-- Exercise brief --
Every record below should be repeated exactly. Omit the pictures.

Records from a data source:
******************************

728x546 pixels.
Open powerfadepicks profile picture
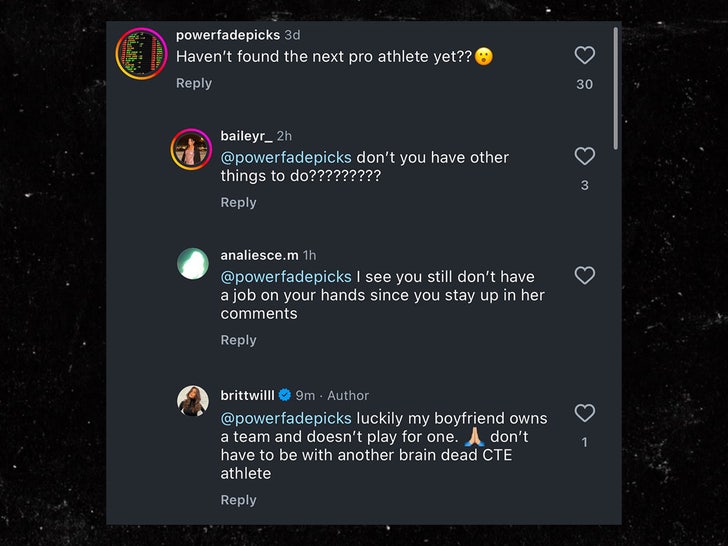142,53
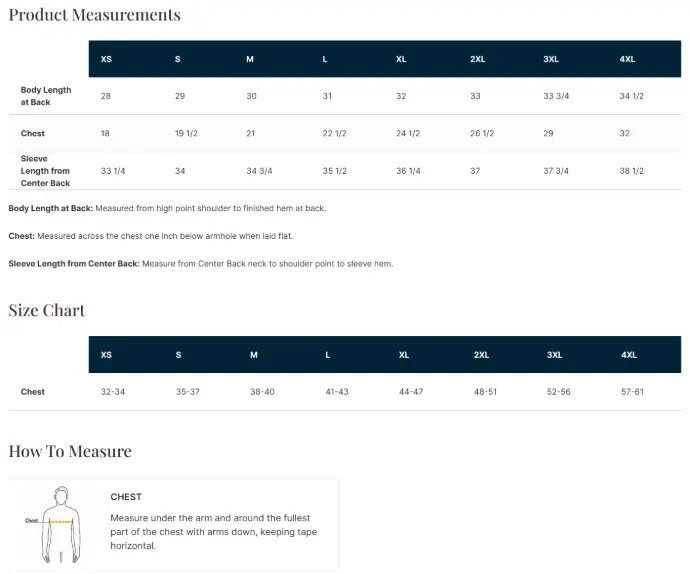Click Chest row label in Size Chart table

coord(33,392)
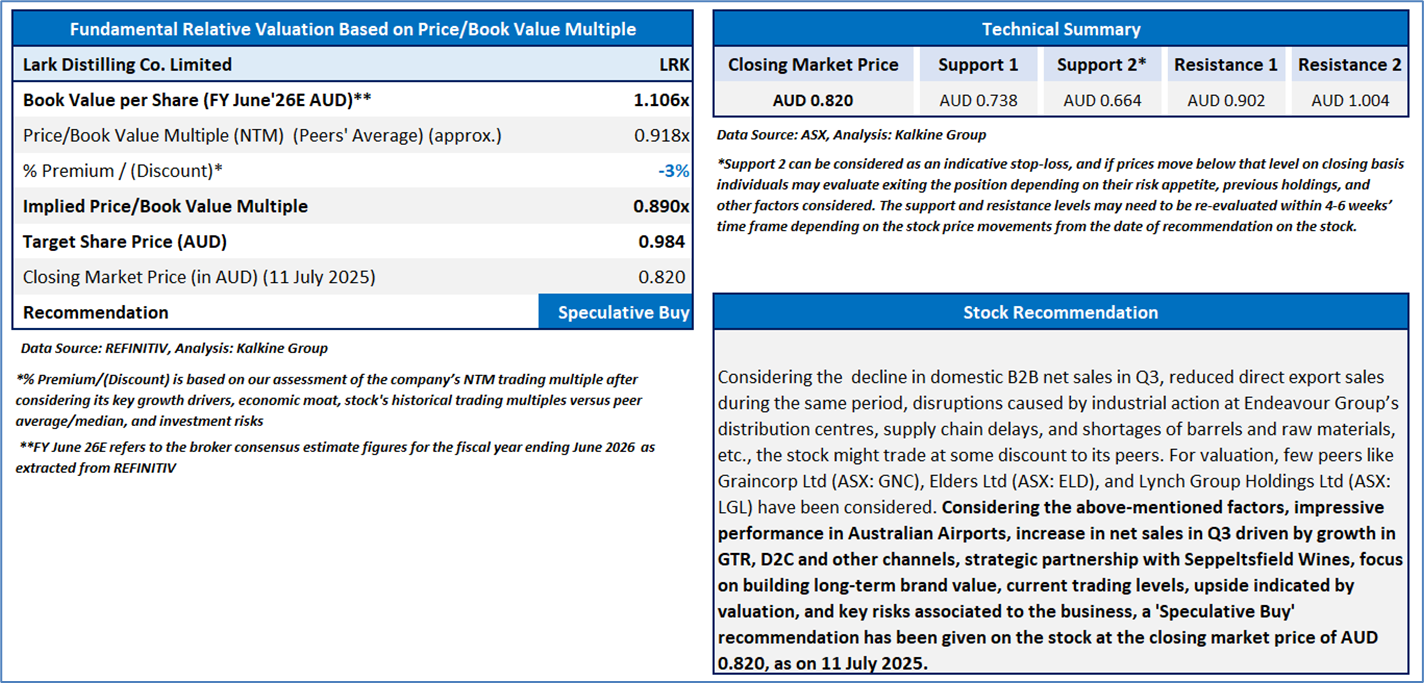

******************************

-- Solution for this exercise --
728x546 pixels.
Open powerfadepicks profile picture
142,53
Click Chest row label in Size Chart table

coord(33,392)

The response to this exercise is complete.